WHAT IS NEEDED: Copy out everything from the start of the entries down to the line that contains "360). click(x=107, y=173)", including that line, keeping each line unchanged.

GIVEN ENTRIES:
□ □ □ □ □ □ □

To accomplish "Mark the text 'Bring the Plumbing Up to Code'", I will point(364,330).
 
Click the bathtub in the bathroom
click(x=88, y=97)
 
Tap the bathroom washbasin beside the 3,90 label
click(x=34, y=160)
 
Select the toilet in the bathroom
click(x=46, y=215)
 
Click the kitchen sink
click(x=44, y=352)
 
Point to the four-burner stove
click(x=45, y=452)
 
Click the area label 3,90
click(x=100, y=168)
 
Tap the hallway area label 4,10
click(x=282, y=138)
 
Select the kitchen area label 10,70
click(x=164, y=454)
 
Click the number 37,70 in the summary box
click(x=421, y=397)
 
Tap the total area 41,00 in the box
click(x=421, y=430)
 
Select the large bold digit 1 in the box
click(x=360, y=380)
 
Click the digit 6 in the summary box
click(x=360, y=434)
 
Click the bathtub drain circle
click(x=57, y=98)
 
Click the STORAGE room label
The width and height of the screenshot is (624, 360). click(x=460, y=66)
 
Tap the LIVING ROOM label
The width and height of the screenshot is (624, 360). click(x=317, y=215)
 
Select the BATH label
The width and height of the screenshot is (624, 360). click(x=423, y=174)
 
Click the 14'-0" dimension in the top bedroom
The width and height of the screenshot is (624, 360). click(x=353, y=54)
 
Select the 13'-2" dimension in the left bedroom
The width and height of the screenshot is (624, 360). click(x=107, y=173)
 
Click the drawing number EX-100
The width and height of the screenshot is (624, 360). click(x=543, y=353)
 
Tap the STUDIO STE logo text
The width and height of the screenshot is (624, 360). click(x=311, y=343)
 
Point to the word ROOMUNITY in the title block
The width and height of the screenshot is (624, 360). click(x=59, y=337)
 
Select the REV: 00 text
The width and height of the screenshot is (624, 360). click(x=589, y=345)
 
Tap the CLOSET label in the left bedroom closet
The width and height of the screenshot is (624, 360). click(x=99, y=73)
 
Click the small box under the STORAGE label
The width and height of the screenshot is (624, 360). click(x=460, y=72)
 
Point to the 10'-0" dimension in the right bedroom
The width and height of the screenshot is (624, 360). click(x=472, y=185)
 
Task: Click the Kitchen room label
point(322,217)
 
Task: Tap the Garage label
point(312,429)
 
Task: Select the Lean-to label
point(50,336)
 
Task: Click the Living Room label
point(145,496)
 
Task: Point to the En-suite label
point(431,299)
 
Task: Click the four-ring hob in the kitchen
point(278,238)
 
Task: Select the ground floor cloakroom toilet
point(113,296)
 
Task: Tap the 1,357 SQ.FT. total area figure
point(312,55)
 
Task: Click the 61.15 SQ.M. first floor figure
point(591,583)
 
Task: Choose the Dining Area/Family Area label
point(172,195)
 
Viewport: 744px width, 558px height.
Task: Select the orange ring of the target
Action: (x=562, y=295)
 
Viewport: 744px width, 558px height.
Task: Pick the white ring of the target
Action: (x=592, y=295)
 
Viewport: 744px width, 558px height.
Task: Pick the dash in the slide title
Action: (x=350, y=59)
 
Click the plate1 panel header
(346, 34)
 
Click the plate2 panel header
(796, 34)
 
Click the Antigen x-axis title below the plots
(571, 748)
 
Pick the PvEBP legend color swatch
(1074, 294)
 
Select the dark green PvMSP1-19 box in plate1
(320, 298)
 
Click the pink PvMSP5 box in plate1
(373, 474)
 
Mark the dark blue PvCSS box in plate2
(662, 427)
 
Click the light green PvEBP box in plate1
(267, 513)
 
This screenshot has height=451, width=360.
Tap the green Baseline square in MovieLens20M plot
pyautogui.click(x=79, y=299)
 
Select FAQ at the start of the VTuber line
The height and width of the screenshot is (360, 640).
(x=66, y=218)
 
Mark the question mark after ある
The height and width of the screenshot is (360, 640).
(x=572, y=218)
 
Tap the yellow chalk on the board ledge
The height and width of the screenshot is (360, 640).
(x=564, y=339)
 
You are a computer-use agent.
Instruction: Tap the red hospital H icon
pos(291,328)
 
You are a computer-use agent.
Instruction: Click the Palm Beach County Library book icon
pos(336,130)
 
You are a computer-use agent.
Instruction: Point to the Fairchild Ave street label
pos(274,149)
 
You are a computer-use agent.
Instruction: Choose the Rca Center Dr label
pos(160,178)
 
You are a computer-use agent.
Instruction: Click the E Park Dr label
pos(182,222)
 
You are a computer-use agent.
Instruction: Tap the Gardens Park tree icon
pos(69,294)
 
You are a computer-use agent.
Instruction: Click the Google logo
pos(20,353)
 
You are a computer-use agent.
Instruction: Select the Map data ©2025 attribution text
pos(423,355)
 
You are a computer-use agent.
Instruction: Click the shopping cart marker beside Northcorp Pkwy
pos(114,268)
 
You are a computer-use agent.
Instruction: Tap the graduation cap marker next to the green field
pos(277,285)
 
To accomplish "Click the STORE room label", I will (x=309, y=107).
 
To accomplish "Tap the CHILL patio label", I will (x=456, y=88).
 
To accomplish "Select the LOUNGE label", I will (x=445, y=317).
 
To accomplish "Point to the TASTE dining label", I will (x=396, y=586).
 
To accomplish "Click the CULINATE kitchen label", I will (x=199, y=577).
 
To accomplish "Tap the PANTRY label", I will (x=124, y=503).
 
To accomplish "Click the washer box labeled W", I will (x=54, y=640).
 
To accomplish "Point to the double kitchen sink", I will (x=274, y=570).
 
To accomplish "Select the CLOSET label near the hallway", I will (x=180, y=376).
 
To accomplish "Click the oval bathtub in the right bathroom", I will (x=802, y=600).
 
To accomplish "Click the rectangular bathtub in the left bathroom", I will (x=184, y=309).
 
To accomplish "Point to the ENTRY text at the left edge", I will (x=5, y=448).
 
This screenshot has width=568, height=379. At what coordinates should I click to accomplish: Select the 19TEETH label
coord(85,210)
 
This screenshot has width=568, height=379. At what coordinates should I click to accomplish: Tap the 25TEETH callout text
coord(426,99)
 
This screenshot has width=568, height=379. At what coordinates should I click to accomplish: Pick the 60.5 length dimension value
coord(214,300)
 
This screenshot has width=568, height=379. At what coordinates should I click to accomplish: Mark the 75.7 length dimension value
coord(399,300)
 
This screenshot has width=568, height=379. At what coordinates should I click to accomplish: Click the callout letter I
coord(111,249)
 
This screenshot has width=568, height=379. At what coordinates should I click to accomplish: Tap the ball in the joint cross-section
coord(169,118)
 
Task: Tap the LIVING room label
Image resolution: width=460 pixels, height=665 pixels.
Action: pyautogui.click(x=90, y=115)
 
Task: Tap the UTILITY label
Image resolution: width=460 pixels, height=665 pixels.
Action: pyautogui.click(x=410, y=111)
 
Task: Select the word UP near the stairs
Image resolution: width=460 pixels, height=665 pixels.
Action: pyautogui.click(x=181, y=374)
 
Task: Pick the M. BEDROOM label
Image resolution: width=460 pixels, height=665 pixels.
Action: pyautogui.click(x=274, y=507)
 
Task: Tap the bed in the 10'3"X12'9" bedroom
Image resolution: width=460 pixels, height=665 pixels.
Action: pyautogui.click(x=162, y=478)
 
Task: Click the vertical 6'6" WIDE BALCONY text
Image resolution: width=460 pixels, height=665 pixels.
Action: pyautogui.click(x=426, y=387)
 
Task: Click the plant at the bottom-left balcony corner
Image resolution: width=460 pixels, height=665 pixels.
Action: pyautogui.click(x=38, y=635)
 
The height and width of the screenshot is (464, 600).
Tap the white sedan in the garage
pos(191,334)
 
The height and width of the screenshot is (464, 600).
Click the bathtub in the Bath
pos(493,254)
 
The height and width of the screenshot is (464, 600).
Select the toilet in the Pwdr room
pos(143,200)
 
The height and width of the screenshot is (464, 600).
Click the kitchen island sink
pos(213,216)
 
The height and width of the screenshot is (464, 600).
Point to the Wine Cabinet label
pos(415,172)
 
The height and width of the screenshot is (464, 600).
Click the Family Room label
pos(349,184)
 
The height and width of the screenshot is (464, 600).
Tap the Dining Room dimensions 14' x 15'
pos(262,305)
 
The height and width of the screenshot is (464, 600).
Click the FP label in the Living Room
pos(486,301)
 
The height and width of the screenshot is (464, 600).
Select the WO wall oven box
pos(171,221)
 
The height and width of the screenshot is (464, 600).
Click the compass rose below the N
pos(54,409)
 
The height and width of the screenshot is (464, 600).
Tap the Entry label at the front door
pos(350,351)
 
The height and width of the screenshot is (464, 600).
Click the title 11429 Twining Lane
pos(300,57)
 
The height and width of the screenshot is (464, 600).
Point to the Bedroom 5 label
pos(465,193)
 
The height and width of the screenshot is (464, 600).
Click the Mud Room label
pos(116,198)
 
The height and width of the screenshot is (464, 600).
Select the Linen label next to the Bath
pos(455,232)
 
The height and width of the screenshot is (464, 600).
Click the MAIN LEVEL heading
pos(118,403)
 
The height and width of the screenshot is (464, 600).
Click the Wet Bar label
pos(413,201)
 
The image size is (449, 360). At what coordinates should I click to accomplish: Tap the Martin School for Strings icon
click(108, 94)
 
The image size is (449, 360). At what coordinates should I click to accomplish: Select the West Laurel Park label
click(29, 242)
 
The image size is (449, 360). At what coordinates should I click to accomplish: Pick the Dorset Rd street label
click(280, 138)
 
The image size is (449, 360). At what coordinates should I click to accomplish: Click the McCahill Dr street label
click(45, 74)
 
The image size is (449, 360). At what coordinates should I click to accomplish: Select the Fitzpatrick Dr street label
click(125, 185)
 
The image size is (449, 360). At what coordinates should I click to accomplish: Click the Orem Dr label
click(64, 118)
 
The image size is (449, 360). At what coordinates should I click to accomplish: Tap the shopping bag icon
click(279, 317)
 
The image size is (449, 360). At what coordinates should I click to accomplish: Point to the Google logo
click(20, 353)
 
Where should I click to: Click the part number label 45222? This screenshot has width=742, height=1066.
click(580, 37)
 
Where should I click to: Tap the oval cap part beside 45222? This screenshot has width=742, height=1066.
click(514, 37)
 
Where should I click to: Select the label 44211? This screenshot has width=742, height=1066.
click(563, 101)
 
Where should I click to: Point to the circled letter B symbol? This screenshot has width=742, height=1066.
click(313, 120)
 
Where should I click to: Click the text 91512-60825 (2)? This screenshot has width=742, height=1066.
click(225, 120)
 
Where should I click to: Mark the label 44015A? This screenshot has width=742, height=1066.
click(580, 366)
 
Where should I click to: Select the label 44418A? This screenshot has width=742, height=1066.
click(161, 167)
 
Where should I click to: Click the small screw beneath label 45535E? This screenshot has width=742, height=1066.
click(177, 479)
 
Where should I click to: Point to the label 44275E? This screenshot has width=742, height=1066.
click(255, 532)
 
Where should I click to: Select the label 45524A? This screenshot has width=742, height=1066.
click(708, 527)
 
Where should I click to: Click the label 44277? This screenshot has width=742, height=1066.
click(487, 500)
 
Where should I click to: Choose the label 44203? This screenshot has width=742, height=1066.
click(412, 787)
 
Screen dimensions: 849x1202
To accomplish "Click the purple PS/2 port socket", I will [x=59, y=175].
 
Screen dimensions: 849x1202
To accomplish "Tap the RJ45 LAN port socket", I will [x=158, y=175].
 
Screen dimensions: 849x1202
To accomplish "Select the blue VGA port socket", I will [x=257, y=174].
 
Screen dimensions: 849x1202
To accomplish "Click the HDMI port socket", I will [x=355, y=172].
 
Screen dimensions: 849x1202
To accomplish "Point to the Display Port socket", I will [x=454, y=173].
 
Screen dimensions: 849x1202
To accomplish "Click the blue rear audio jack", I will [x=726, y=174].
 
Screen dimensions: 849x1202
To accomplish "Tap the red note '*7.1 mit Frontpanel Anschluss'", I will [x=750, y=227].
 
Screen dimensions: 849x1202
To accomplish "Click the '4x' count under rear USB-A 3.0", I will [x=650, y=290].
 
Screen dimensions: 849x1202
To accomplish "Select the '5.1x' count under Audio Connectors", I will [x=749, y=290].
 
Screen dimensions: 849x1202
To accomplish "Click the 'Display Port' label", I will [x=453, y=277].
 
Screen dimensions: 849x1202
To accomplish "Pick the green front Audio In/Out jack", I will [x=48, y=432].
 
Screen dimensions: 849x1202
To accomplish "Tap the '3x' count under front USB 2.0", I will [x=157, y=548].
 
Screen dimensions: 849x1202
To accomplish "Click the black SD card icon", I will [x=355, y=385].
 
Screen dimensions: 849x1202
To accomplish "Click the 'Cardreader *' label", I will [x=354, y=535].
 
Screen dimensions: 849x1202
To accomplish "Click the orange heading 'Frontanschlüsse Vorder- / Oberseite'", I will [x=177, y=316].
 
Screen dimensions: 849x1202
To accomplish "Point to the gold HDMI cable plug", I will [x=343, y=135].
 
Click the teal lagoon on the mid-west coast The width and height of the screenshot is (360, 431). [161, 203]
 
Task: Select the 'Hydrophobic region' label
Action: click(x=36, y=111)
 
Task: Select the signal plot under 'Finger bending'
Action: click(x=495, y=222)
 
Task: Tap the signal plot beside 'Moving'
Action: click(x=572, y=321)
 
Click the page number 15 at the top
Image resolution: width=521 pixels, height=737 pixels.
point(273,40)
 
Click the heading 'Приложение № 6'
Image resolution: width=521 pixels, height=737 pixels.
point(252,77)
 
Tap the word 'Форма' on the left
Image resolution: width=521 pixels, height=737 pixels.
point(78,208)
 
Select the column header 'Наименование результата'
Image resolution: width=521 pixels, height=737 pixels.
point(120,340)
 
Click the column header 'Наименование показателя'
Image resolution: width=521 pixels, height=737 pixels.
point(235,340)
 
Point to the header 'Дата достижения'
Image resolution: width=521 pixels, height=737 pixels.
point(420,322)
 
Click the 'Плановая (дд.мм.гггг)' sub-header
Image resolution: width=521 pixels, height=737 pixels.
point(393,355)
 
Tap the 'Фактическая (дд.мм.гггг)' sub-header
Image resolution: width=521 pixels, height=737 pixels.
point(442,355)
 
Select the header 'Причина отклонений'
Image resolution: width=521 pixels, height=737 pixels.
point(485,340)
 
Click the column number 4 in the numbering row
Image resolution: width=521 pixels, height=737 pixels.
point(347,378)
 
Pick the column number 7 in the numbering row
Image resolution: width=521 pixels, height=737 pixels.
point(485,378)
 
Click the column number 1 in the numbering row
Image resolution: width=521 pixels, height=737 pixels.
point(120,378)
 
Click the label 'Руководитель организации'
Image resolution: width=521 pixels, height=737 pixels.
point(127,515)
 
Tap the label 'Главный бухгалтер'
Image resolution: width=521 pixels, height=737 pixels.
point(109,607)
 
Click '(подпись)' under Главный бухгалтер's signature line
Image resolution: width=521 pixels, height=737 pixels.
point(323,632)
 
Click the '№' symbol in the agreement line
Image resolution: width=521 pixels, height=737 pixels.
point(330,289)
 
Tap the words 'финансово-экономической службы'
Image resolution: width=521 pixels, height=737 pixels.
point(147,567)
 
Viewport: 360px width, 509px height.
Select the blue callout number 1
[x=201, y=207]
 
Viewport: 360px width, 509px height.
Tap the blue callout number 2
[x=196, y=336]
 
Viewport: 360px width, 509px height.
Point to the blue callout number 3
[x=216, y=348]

□ □ □ □ □ □ □

EXPECTED OUTPUT:
To accomplish "Mark the text 'Bring the Plumbing Up to Code'", I will point(364,330).
 
Click the bathtub in the bathroom
click(x=88, y=97)
 
Tap the bathroom washbasin beside the 3,90 label
click(x=34, y=160)
 
Select the toilet in the bathroom
click(x=46, y=215)
 
Click the kitchen sink
click(x=44, y=352)
 
Point to the four-burner stove
click(x=45, y=452)
 
Click the area label 3,90
click(x=100, y=168)
 
Tap the hallway area label 4,10
click(x=282, y=138)
 
Select the kitchen area label 10,70
click(x=164, y=454)
 
Click the number 37,70 in the summary box
click(x=421, y=397)
 
Tap the total area 41,00 in the box
click(x=421, y=430)
 
Select the large bold digit 1 in the box
click(x=360, y=380)
 
Click the digit 6 in the summary box
click(x=360, y=434)
 
Click the bathtub drain circle
click(x=57, y=98)
 
Click the STORAGE room label
The width and height of the screenshot is (624, 360). click(x=460, y=66)
 
Tap the LIVING ROOM label
The width and height of the screenshot is (624, 360). click(x=317, y=215)
 
Select the BATH label
The width and height of the screenshot is (624, 360). click(x=423, y=174)
 
Click the 14'-0" dimension in the top bedroom
The width and height of the screenshot is (624, 360). click(x=353, y=54)
 
Select the 13'-2" dimension in the left bedroom
The width and height of the screenshot is (624, 360). click(x=107, y=173)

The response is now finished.